(DATA FOR PROCESSING):
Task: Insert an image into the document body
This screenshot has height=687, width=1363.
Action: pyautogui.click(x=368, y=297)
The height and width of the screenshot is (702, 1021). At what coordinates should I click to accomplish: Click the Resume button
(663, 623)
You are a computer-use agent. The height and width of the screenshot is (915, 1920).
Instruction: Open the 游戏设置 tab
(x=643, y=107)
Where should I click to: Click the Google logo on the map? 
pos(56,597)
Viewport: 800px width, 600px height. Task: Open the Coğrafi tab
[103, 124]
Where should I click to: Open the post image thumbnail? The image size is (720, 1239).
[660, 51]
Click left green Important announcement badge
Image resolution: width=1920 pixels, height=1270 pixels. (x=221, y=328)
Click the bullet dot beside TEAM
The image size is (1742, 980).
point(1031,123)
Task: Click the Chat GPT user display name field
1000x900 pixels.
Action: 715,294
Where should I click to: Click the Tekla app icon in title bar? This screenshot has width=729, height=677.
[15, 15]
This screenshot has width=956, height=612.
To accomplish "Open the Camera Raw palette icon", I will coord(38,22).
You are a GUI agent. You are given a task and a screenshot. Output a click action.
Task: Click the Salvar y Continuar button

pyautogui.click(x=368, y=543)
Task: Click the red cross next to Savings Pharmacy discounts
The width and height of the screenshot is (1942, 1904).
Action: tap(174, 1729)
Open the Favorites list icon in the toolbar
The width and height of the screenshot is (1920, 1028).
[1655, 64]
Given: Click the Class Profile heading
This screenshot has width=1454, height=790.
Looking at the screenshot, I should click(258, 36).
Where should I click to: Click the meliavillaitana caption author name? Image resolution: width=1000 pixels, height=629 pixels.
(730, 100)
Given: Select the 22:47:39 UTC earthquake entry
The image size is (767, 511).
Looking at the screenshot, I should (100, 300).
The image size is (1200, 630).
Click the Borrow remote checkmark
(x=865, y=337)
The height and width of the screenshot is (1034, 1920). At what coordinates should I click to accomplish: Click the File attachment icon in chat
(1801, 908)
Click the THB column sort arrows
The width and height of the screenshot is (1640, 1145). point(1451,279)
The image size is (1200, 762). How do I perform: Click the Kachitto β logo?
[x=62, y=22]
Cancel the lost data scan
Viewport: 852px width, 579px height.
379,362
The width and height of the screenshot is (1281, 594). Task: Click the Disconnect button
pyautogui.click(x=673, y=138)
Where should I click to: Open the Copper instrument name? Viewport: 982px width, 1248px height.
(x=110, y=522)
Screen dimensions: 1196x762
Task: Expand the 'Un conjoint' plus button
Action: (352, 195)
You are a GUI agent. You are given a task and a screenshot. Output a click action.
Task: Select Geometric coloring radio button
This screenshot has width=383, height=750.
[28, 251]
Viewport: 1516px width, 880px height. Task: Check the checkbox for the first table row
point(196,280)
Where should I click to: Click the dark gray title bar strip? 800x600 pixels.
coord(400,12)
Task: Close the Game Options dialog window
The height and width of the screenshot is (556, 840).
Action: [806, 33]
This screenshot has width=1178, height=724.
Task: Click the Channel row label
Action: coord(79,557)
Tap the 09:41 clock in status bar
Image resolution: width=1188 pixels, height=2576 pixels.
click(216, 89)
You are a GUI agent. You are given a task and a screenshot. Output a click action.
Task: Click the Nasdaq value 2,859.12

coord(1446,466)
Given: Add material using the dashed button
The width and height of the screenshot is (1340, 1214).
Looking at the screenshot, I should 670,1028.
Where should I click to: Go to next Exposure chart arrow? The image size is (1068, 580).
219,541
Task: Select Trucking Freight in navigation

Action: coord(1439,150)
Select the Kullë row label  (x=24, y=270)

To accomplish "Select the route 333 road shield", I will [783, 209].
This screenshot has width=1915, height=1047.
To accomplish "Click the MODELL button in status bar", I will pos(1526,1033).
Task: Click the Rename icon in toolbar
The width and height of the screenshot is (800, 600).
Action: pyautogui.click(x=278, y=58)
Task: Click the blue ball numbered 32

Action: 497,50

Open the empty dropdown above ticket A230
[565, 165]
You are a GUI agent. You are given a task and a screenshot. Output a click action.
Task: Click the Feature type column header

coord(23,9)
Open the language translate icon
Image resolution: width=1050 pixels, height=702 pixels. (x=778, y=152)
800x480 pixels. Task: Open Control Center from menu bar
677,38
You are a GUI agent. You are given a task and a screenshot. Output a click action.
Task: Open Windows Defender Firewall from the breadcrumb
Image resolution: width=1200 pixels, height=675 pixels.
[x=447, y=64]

(YOUR ASSIGNMENT): What's required is that all of the material be returned exactly.

(ANSWER TO THIS PROBLEM):
Task: Insert an image into the document body
This screenshot has height=687, width=1363.
Action: pyautogui.click(x=368, y=297)
The height and width of the screenshot is (702, 1021). At what coordinates should I click to accomplish: Click the Resume button
(663, 623)
You are a computer-use agent. The height and width of the screenshot is (915, 1920).
Instruction: Open the 游戏设置 tab
(x=643, y=107)
Where should I click to: Click the Google logo on the map? 
pos(56,597)
Viewport: 800px width, 600px height. Task: Open the Coğrafi tab
[103, 124]
Where should I click to: Open the post image thumbnail? The image size is (720, 1239).
[660, 51]
Click left green Important announcement badge
Image resolution: width=1920 pixels, height=1270 pixels. (x=221, y=328)
Click the bullet dot beside TEAM
The image size is (1742, 980).
point(1031,123)
Task: Click the Chat GPT user display name field
1000x900 pixels.
Action: 715,294
Where should I click to: Click the Tekla app icon in title bar? This screenshot has width=729, height=677.
[15, 15]
This screenshot has width=956, height=612.
To accomplish "Open the Camera Raw palette icon", I will coord(38,22).
You are a GUI agent. You are given a task and a screenshot. Output a click action.
Task: Click the Salvar y Continuar button

pyautogui.click(x=368, y=543)
Task: Click the red cross next to Savings Pharmacy discounts
The width and height of the screenshot is (1942, 1904).
Action: tap(174, 1729)
Open the Favorites list icon in the toolbar
The width and height of the screenshot is (1920, 1028).
[1655, 64]
Given: Click the Class Profile heading
This screenshot has width=1454, height=790.
Looking at the screenshot, I should click(258, 36).
Where should I click to: Click the meliavillaitana caption author name? Image resolution: width=1000 pixels, height=629 pixels.
(730, 100)
Given: Select the 22:47:39 UTC earthquake entry
The image size is (767, 511).
Looking at the screenshot, I should (100, 300).
The image size is (1200, 630).
Click the Borrow remote checkmark
(x=865, y=337)
The height and width of the screenshot is (1034, 1920). At what coordinates should I click to accomplish: Click the File attachment icon in chat
(1801, 908)
Click the THB column sort arrows
The width and height of the screenshot is (1640, 1145). point(1451,279)
The image size is (1200, 762). How do I perform: Click the Kachitto β logo?
[x=62, y=22]
Cancel the lost data scan
Viewport: 852px width, 579px height.
379,362
The width and height of the screenshot is (1281, 594). Task: Click the Disconnect button
pyautogui.click(x=673, y=138)
Where should I click to: Open the Copper instrument name? Viewport: 982px width, 1248px height.
(x=110, y=522)
Screen dimensions: 1196x762
Task: Expand the 'Un conjoint' plus button
Action: (352, 195)
You are a GUI agent. You are given a task and a screenshot. Output a click action.
Task: Select Geometric coloring radio button
This screenshot has width=383, height=750.
[28, 251]
Viewport: 1516px width, 880px height. Task: Check the checkbox for the first table row
point(196,280)
Where should I click to: Click the dark gray title bar strip? 800x600 pixels.
coord(400,12)
Task: Close the Game Options dialog window
The height and width of the screenshot is (556, 840).
Action: [806, 33]
This screenshot has width=1178, height=724.
Task: Click the Channel row label
Action: coord(79,557)
Tap the 09:41 clock in status bar
Image resolution: width=1188 pixels, height=2576 pixels.
click(216, 89)
You are a GUI agent. You are given a task and a screenshot. Output a click action.
Task: Click the Nasdaq value 2,859.12

coord(1446,466)
Given: Add material using the dashed button
The width and height of the screenshot is (1340, 1214).
Looking at the screenshot, I should 670,1028.
Where should I click to: Go to next Exposure chart arrow? The image size is (1068, 580).
219,541
Task: Select Trucking Freight in navigation

Action: coord(1439,150)
Select the Kullë row label  (x=24, y=270)

To accomplish "Select the route 333 road shield", I will [783, 209].
This screenshot has width=1915, height=1047.
To accomplish "Click the MODELL button in status bar", I will pos(1526,1033).
Task: Click the Rename icon in toolbar
The width and height of the screenshot is (800, 600).
Action: pyautogui.click(x=278, y=58)
Task: Click the blue ball numbered 32

Action: 497,50

Open the empty dropdown above ticket A230
[565, 165]
You are a GUI agent. You are given a task and a screenshot. Output a click action.
Task: Click the Feature type column header

coord(23,9)
Open the language translate icon
Image resolution: width=1050 pixels, height=702 pixels. (x=778, y=152)
800x480 pixels. Task: Open Control Center from menu bar
677,38
You are a GUI agent. You are given a task and a screenshot. Output a click action.
Task: Open Windows Defender Firewall from the breadcrumb
Image resolution: width=1200 pixels, height=675 pixels.
[x=447, y=64]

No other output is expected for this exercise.